The casino company credits its continuing loss of market share in Macau for the drop. As of December 31, SJM owned 279 VIP gaming tables, 36 less than it did at the close of 2016.
The company also says construction costs of Grand Lisboa Palace, SJM’s first integrated casino resort on the Cotai Strip, pushed earnings before interest, taxation, depreciation, and amortization (EBITDA) down. The financial storm caused by August’s Typhoon Hato additionally hurt profits.
Despite lower returns for shareholders, CEO Ambrose So stated in a release, “SJM has entered 2018 in a strong position. In spite of challenges that arose during the past year, we achieved substantial progression.”
“We continue to be optimistic about the future of Macau and of SJM as a major contributor to Macau’s tourism industry,” the chief executive concluded.
SJM Holdings is the casino empire of Hong Kong billionaire Stanley Ho. The retired 96-year-old enjoyed a monopoly on Macau gambling for decades, but that ended in 2002 soon after the enclave was returned to the People’s Republic of China.
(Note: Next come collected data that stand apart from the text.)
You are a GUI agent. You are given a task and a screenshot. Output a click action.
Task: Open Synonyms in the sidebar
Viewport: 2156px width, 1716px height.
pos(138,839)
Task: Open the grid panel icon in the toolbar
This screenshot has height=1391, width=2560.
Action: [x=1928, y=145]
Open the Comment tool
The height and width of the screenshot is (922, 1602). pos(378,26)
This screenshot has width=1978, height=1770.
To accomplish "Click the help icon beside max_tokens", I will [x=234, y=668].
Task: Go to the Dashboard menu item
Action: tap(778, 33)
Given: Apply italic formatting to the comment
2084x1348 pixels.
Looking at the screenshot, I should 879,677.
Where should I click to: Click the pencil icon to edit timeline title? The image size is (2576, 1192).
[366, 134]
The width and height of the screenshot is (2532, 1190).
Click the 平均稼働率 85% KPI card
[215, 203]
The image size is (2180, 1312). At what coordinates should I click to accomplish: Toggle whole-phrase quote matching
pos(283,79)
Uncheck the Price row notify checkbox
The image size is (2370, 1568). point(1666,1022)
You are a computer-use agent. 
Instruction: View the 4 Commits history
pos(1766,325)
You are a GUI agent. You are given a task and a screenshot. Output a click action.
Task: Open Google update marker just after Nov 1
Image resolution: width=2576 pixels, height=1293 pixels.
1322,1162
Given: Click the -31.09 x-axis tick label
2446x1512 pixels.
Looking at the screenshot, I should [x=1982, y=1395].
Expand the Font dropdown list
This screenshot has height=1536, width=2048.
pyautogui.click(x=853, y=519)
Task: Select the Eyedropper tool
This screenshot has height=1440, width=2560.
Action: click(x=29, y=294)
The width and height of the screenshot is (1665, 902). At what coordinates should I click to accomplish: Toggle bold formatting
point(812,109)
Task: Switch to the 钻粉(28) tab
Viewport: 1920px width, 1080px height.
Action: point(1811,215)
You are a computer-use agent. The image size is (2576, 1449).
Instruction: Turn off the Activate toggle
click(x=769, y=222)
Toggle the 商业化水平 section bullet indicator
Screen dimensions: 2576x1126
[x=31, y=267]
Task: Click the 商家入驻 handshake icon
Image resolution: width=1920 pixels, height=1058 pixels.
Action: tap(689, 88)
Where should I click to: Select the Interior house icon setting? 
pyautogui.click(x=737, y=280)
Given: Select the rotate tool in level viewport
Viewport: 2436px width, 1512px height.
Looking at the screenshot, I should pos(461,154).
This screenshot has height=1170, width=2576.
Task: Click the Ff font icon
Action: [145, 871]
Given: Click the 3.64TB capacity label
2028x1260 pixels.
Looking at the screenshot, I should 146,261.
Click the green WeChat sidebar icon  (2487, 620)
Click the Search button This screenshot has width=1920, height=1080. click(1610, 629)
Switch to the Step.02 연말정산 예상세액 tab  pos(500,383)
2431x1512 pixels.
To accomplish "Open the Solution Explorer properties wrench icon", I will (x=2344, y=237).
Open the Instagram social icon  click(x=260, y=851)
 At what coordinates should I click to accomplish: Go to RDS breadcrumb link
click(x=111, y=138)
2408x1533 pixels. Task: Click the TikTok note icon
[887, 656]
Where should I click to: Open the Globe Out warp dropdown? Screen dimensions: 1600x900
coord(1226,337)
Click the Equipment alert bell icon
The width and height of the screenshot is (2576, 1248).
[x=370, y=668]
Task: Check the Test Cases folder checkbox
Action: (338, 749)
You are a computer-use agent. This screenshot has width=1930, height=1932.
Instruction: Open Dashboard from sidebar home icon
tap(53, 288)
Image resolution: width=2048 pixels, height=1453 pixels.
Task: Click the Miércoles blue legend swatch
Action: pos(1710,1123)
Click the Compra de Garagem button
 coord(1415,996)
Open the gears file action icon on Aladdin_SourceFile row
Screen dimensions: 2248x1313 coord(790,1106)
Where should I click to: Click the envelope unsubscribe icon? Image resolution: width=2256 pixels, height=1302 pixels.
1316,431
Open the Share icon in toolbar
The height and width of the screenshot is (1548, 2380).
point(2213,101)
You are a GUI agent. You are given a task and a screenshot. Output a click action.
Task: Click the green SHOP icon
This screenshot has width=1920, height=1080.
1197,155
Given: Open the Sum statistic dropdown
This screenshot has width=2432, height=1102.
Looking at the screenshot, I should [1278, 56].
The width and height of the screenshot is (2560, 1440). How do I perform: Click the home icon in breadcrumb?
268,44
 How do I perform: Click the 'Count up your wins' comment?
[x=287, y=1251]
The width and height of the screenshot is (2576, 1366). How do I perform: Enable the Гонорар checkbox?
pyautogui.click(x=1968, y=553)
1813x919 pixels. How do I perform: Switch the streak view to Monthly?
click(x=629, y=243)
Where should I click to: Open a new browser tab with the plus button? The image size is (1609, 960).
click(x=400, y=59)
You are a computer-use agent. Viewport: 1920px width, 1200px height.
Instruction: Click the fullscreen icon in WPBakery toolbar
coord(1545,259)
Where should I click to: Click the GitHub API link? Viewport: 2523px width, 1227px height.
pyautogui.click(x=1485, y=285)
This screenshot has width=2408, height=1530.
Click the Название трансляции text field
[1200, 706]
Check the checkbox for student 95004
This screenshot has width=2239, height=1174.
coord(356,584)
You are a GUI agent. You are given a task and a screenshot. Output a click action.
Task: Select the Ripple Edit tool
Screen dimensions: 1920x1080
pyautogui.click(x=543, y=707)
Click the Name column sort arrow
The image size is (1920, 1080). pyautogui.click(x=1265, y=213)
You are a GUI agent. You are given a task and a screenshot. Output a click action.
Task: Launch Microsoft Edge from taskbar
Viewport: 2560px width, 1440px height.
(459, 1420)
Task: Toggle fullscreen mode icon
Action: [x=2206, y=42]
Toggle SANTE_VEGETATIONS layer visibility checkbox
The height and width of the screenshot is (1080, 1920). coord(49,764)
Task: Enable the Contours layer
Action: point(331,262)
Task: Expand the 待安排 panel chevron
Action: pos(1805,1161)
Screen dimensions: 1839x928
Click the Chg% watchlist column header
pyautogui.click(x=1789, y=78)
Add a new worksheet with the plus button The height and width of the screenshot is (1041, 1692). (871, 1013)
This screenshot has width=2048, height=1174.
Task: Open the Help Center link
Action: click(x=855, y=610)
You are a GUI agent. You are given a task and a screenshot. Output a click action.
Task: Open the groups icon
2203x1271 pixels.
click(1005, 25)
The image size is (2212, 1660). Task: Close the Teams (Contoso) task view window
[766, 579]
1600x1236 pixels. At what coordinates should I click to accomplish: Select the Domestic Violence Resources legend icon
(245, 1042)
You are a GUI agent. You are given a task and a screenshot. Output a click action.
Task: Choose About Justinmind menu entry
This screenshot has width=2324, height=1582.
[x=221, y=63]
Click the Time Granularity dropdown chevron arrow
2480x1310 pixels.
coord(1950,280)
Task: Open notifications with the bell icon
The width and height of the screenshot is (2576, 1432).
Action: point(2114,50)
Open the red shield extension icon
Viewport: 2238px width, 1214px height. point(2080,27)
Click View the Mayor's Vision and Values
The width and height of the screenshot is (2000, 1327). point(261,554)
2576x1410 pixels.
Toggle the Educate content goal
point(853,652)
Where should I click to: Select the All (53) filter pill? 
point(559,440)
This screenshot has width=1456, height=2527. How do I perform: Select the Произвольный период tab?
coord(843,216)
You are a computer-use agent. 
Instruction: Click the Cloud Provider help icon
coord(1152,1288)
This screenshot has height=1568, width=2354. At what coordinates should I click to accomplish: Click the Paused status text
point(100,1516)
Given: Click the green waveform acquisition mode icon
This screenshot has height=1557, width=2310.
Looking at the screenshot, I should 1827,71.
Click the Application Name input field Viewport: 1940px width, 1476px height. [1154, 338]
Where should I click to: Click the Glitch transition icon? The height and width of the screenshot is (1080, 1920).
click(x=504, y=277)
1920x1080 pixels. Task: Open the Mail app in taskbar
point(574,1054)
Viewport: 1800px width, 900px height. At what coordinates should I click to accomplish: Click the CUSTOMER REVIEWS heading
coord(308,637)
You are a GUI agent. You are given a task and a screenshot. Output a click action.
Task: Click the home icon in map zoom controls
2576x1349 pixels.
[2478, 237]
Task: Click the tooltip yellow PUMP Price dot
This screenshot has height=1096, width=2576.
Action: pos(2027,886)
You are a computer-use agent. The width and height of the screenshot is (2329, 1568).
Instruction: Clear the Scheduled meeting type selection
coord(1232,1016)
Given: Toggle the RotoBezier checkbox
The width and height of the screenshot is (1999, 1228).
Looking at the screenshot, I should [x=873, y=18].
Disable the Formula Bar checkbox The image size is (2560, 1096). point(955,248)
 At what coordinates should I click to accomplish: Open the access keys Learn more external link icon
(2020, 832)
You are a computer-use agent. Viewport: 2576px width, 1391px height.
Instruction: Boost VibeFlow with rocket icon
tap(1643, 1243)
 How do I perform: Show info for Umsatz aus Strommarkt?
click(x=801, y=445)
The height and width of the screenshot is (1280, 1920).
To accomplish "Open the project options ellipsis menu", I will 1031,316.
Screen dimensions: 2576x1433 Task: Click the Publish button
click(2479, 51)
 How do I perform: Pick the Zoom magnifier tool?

No longer are SJM Holdings’ aging casinos a premiere attraction for high rollers. Instead, multibillion-dollar integrated resorts constructed by Macau’s five other licensees, Las Vegas Sands, MGM Resorts, Wynn Resorts, Galaxy Entertainment, and Melco Resorts, are attracting the coveted segment.
Ho’s son Lawrence is the chairman of Melco, which owns Studio City and City of Dreams.
SJM’s reduction in VIP tables led to the company missing out on what was an otherwise robust year for Macau casinos. Gross gaming revenue (GGR) in the enclave surged over 19 percent, but for SJM, GGR was flat at a negligible 0.1 percent.
Gaming revenue accounted for 98.6 percent of SJM’s total revenue in 2017.
SJM hopes to finally have a major presence on the budding Cotai Strip by the end of 2018. Its $4.6 billion Grand Lisboa Palace will have 2,000 guestrooms, and a casino floor with space to accommodate up to 700 tables and 1,200 slot machines.
The resort will be located on the Cotai Strip’s southern end across from Studio City.
The oldest licensed gaming operator in Macau, SJM’s permit will expire in 2020. Earlier this month, So publicly stated that he hopes the enclave’s regulatory authority will soon unveil specifics regarding the renewal process.
So explained recently that it’s “everybody’s wish” that the Macau Gaming Inspection and Coordination Bureau give some sort of direction for renewal criteria so companies can properly prepare.
Along with SJM, MGM, which opened its $3.4 billion Cotai property this month, will see its license expire in 2020. The four others will enter the renewal period in 2022.